Rudy Keltjes, 'Beckenbauer Indonesia' yang Bergelimang Sukses

3 weeks ago 8

Jakarta, CNN Indonesia --

Rudy William Keltjes, gelandang yang sempat dijuluki Franz Beckenbauer-nya Timnas Indonesia meninggal dunia di Surabaya, Rabu (23/10).

Info awal meninggalnya Rudy dikabarkan Rully Nere, mantan pemain Timnas, di sebuah grup percakapan sepak bola. Tak berselang lama, mantan-mantan pemain lainnya membenarkan info tersebut.

"Berita duka. Telah meninggal dunia sahabat kita Rudy William Keltjes. Berita duka baru saya terima dari keluarga duka," kata Rully kepada CNNIndonesia.com.

ADVERTISEMENT

SCROLL TO CONTINUE WITH CONTENT

Rudy lahir di Situbondo, Jawa Timur pada 12 Februari 1952. Nama Rudy mulai mencuat setelah membawa Situbondo Junior melaju ke final Piala Soeratin 1972.

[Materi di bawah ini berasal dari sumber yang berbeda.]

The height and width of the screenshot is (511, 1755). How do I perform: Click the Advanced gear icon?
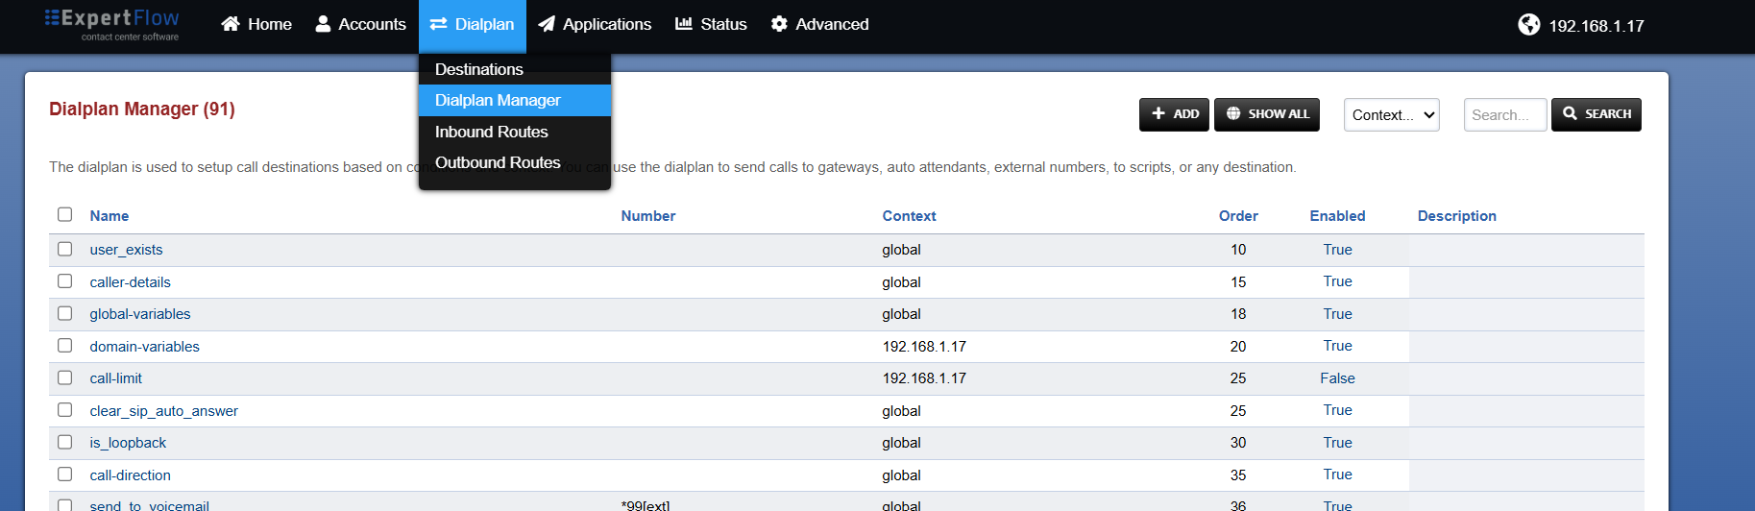pos(779,24)
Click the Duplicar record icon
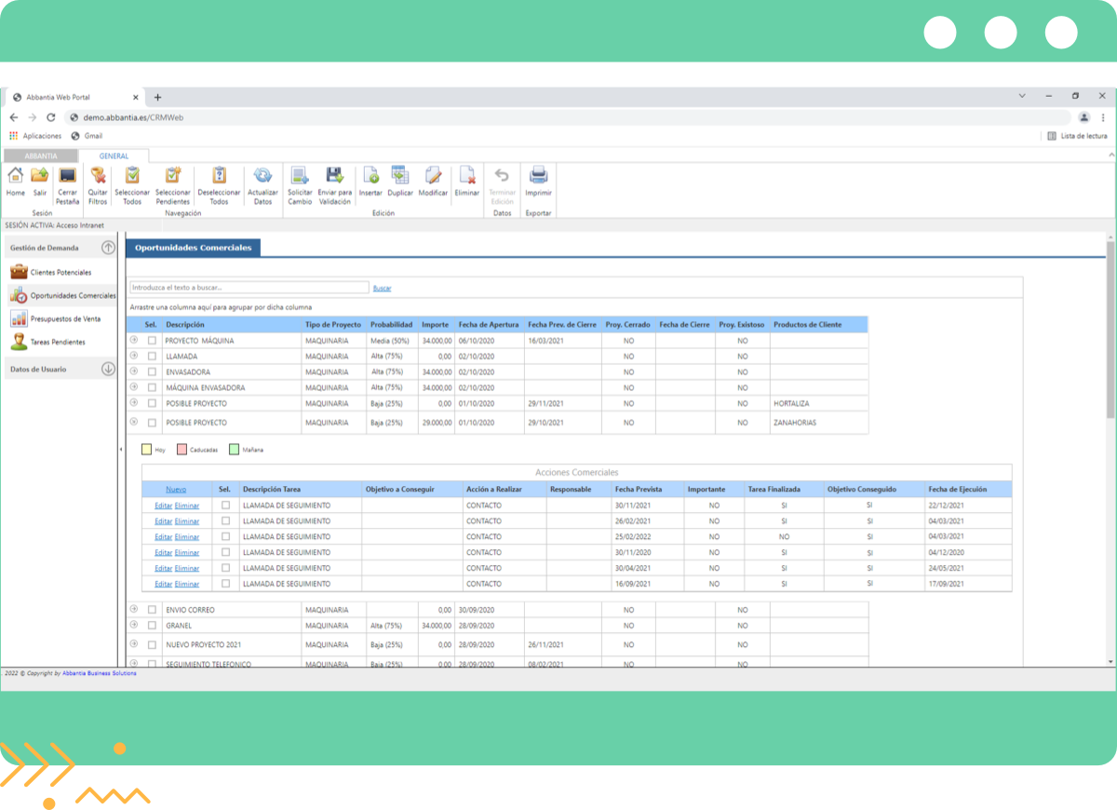The width and height of the screenshot is (1117, 810). pyautogui.click(x=400, y=176)
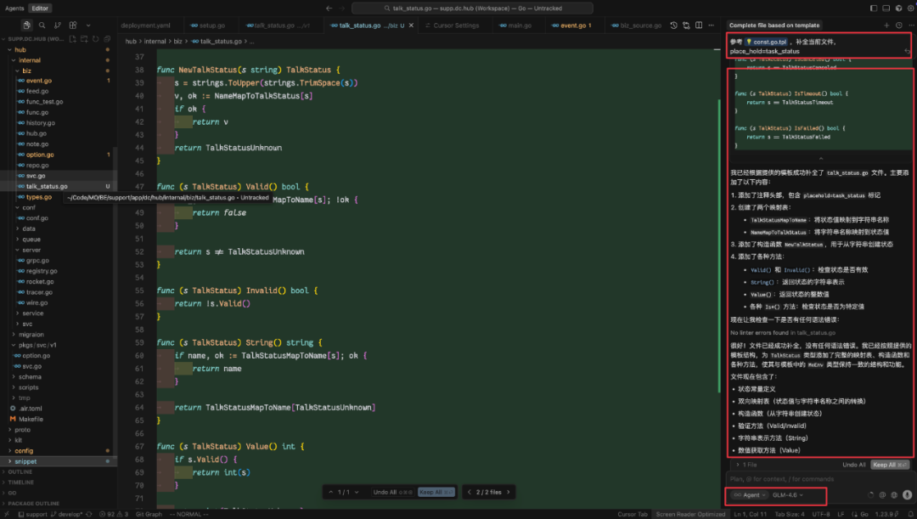Toggle the Editor mode button
The height and width of the screenshot is (519, 917).
coord(41,8)
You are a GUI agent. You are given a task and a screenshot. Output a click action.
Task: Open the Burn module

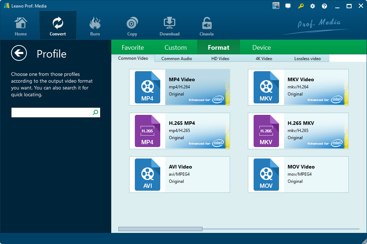(x=95, y=26)
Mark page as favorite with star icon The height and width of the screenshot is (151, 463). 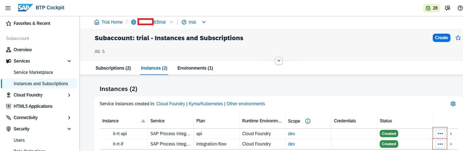[458, 38]
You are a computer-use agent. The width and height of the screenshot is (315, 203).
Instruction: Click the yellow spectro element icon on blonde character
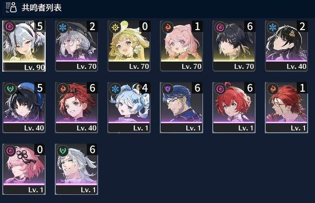[115, 27]
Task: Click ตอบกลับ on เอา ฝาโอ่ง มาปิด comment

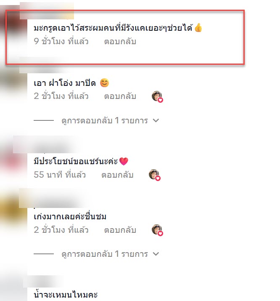Action: (120, 96)
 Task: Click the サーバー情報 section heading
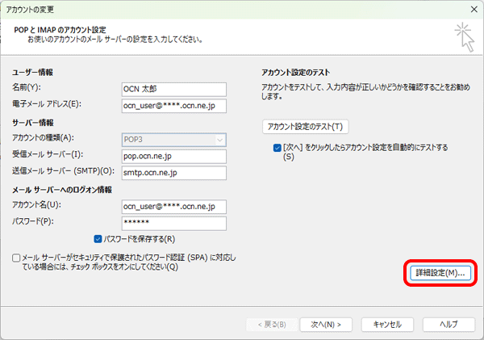click(32, 123)
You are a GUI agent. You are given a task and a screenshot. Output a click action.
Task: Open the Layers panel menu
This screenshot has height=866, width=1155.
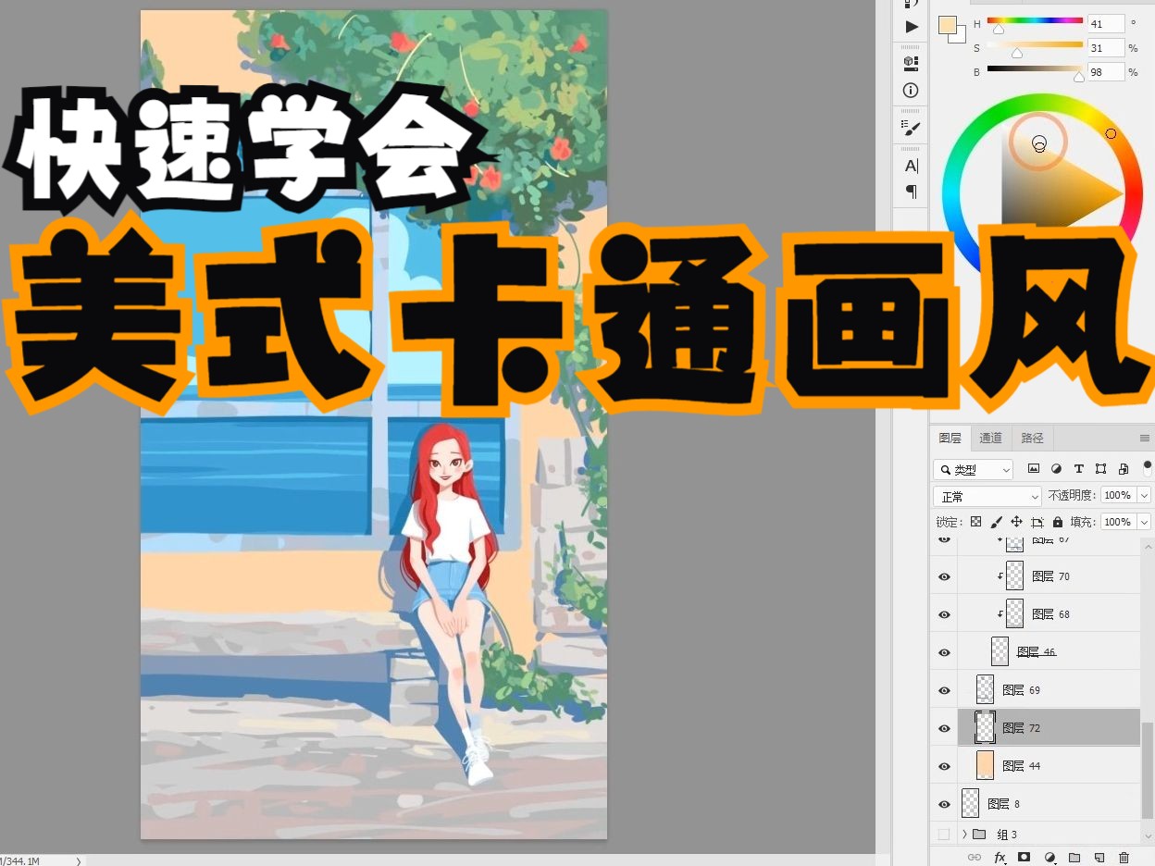click(x=1147, y=438)
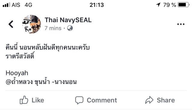Tap the Thai goodnight message text
Image resolution: width=192 pixels, height=110 pixels.
pos(48,52)
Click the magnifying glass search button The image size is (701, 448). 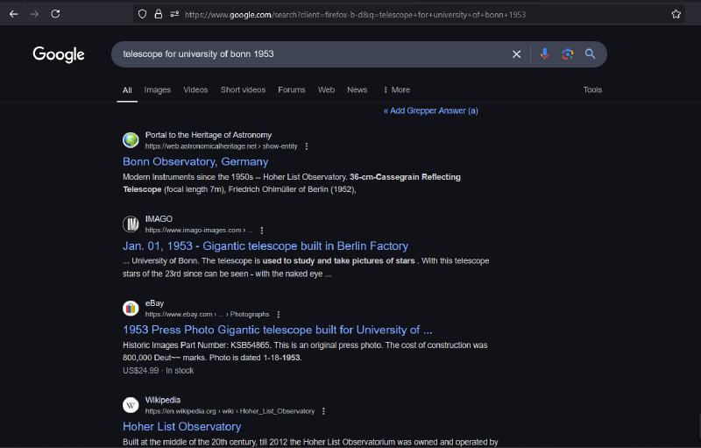(x=591, y=54)
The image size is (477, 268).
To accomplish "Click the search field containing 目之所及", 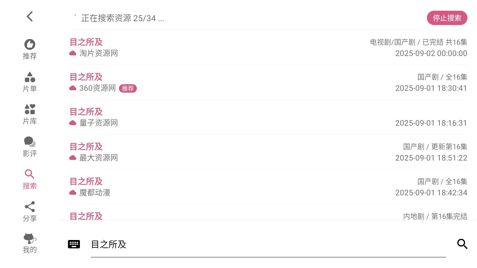I will [268, 244].
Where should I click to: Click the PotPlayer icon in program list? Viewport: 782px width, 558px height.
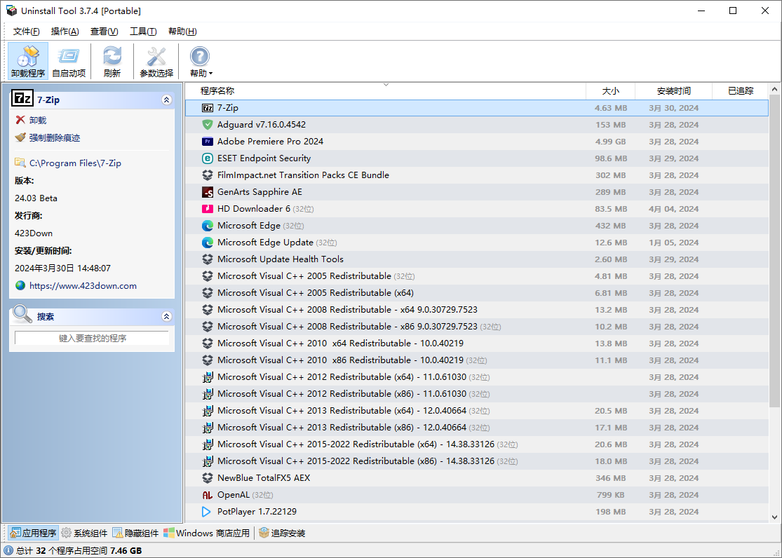click(207, 512)
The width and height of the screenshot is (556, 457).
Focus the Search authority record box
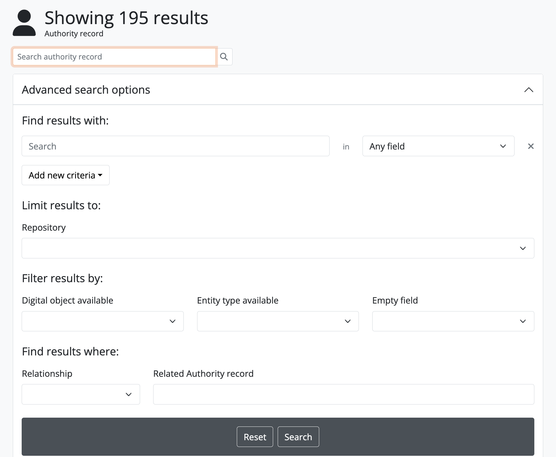tap(114, 57)
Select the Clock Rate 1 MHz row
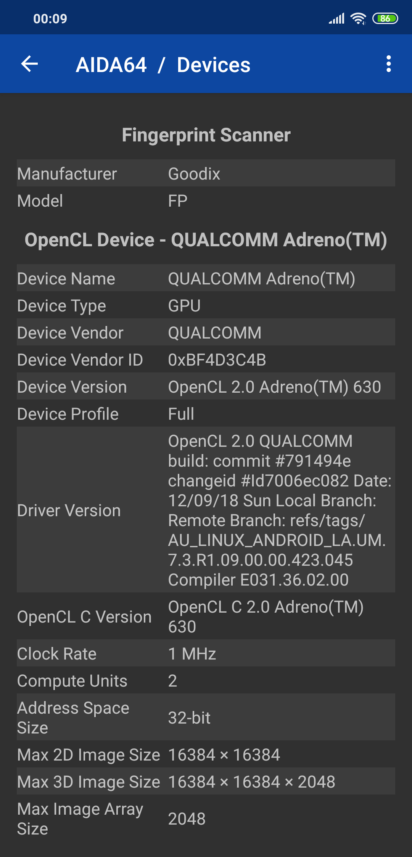412x857 pixels. click(206, 653)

Sukses ini membuat banyak tim, utamanya tim Galatama, berminat mengontraknya. Namun Rudy lebih memilih tetap di Situbondo karena dapat jaminan kerja di pabrik gula.

Pemain berposisi bek tengah yang kemudian bertransformasi menjadi gelandang bertahan ini baru hengkang dari Situbondo Yunior pada 1975. Klub pilihannya adalah Persebaya Surabaya.

Pada musim pertamanya bersama Bajul Ijo, Rudy mempersembahkan gelar juara Perserikatan 1977. Dalam laga final Rudy mencetak gol kemenangan atas Persija dan dinobatkan jadi pemain terbaik.

Ketika itu banyak media massa menggambarkan gaya permainan Rudy dengan pemain Jerman, Franz Beckenbauer. Umpan-umpan Rudy disebut memanjakan lini depan.

Sukses ini membuatnya dipanggil ke Timnas Indonesia. Hampir setiap pemanggilan, utamanya untuk SEA Games sebagai agenda utama saat itu, nama Rudy selalu masuk.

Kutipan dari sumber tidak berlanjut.